*Your instructions:*
Please sum up the amoxicillin passage in three sentences.

*Supplied passage:*
***

When given intravenously or intramuscularly:

- It should not be mixed with blood products, or proteinaceous fluids (including protein hydrolysates) or with intravenous lipid emulsions
- aminoglycoside should be injected at a separate site from amoxicillin if the patient is prescribed both medications at the same time. Neither drug should be mixed in a syringe. Neither should they be mixed in an intravenous fluid container or giving set because of loss of activity of the aminoglycoside under these conditions.
- ciprofloxacin should not be mixed with amoxicillin.
- Infusions containing dextran or bicarbonate should not be mixed with amoxicillin solutions.

==Pharmacology==
Amoxicillin (α-amino-p-hydroxybenzyl penicillin) is a semisynthetic derivative of penicillin with a structure similar to ampicillin but with better absorption when taken by mouth, thus yielding higher concentrations in blood and in urine. Amoxicillin diffuses easily into tissues and body fluids. It will cross the placenta and is excreted into breastmilk in small quantities. It is metabolized by the liver and excreted into the urine. It has an onset of 30 minutes and a half-life of 3.7 hours in newborns and 1.4 hours in adults.

Amoxicillin attaches to the cell wall of susceptible bacteria and results in their death. It is effective against streptococci, pneumococci, enterococci, Haemophilus influenzae, Escherichia coli, Proteus mirabilis, Neisseria meningitidis, Neisseria gonorrhoeae, Shigella, Chlamydia trachomatis, Salmonella, Borrelia burgdorferi, and Helicobacter pylori. As a derivative of ampicillin, amoxicillin is a member of the penicillin family and, like penicillins, is a β-lactam antibiotic. It inhibits cross-linkage between the linear peptidoglycan polymer chains that make up a major component of the bacterial cell wall. It has two ionizable groups in the physiological range (the amino group in alpha-position to the amide carbonyl group and the carboxyl group).

==Chemistry==
Amoxicillin is a β-lactam and aminopenicillin antibiotic in terms of chemical structure. It is structurally related to ampicillin.

The experimental log P of amoxicillin is 0.87. It is described as an "ambiphilic"—between hydrophilic and lipophilic—antibiotic.

==History==

Amoxicillin was one of several semisynthetic derivatives of 6-aminopenicillanic acid (6-APA) developed by the Beecham Group in the 1960s. It was invented by Anthony Alfred Walter Long and John Herbert Charles Nayler, two British scientists. It became available in 1972 and was the second aminopenicillin to reach the market (after ampicillin in 1961). Co-amoxiclav became available in 1981.

== Society and culture ==
===Economics===
Amoxicillin is relatively inexpensive. In 2022, a survey of eight generic antibiotics commonly prescribed in the United States found their average cost to be about $42.67, while amoxicillin was sold for $12.14 on average.

=== Modes of delivery ===
Pharmaceutical manufacturers make amoxicillin in trihydrate form, for oral use available as capsules, regular, chewable and dispersible tablets, syrup and pediatric suspension for oral use, and as the sodium salt for intravenous administration.

***

*Data supplied:*
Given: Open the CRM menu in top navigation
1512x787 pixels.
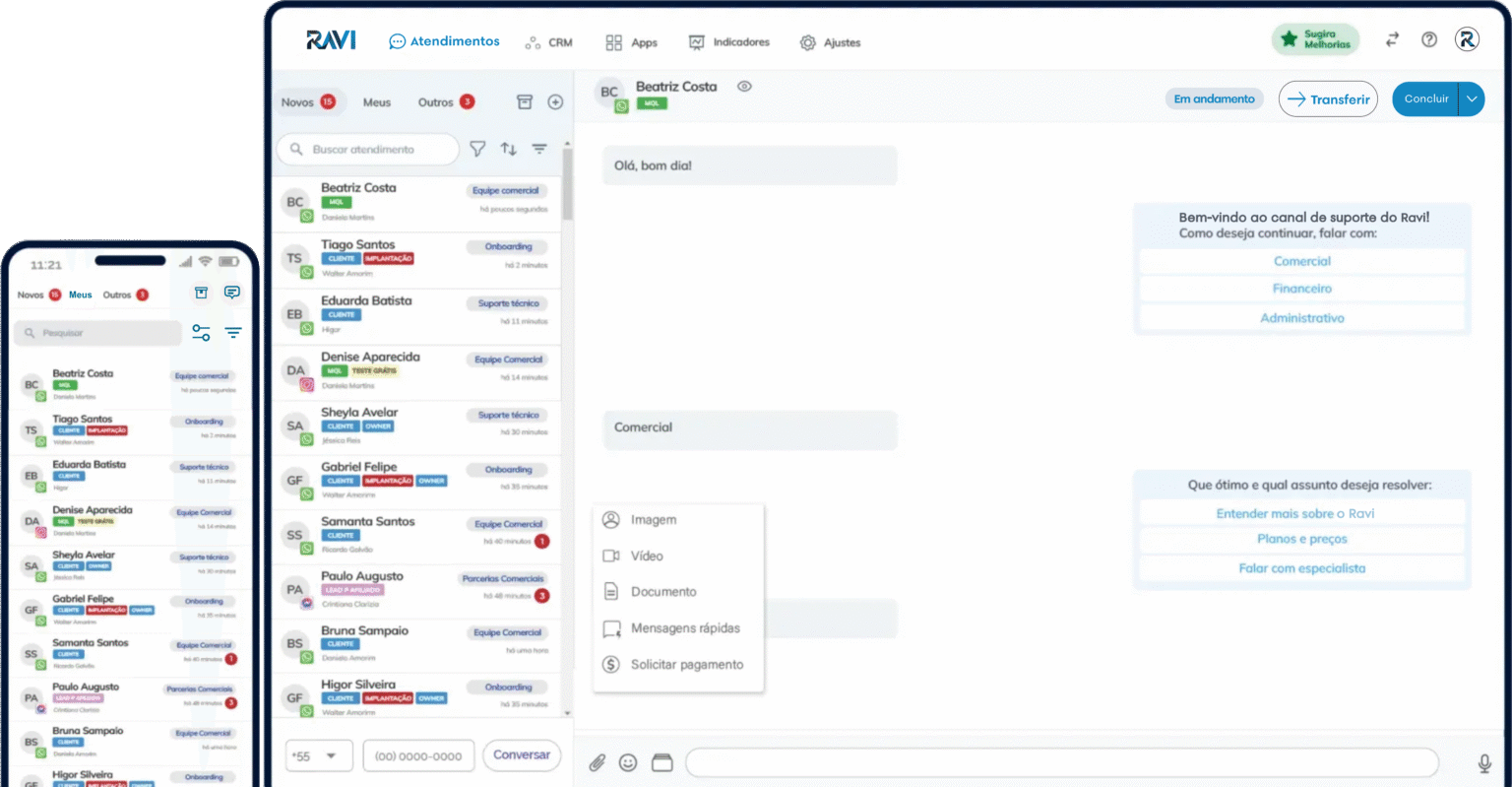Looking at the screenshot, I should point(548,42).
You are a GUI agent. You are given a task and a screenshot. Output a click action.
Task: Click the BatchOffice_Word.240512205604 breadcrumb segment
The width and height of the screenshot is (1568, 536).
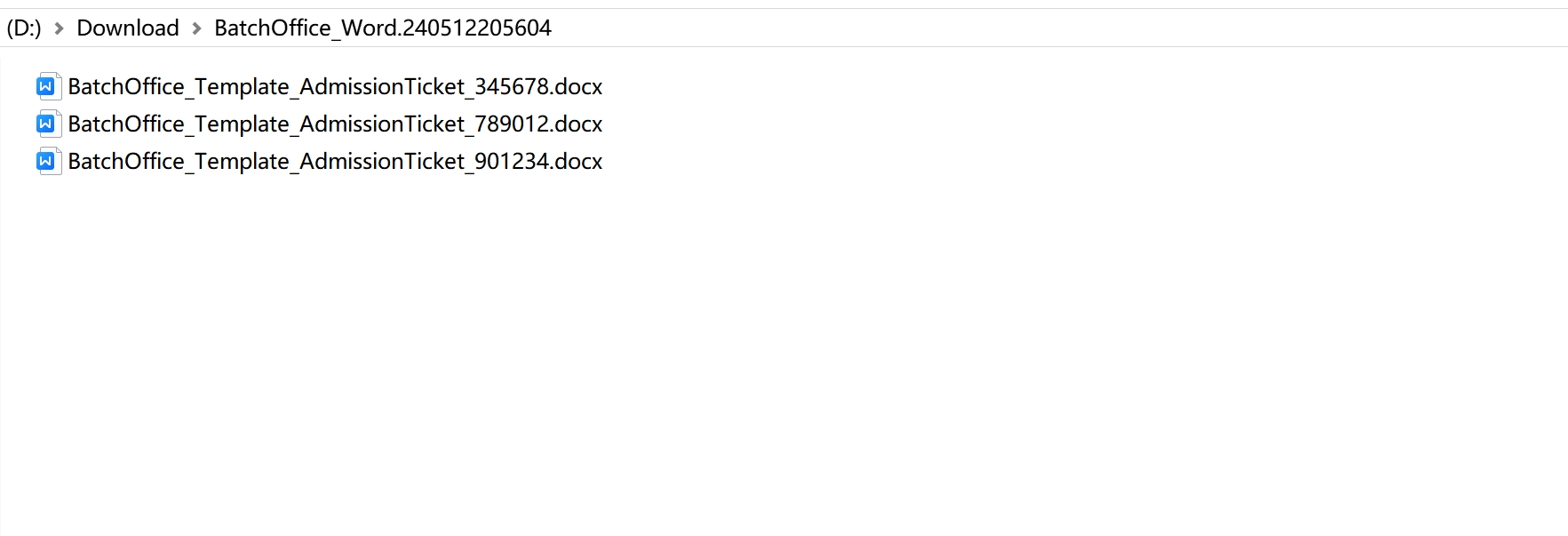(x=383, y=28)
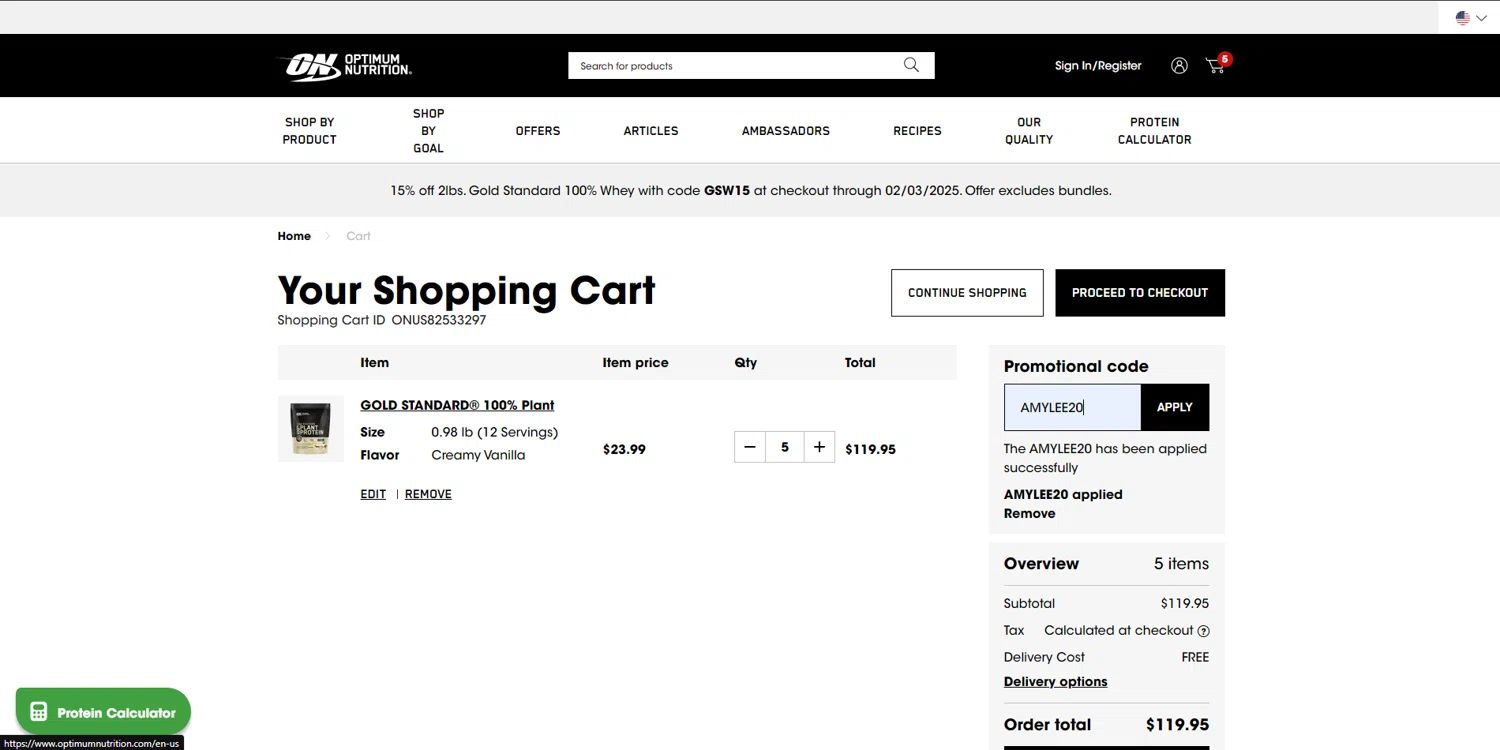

***

*Solution to this task:*
Amoxicillin is a semisynthetic β-lactam antibiotic in the penicillin family that is structurally related to ampicillin, is better absorbed by mouth, and kills susceptible bacteria by attaching to their cell wall. When it is given intravenously or intramuscularly, it should not be mixed with blood products, proteinaceous fluids, lipid emulsions, aminoglycosides, ciprofloxacin, or infusions containing dextran or bicarbonate. The Beecham Group developed it in the 1960s, and it became available in 1972; it is relatively inexpensive and is made in oral forms and as a sodium salt for intravenous use.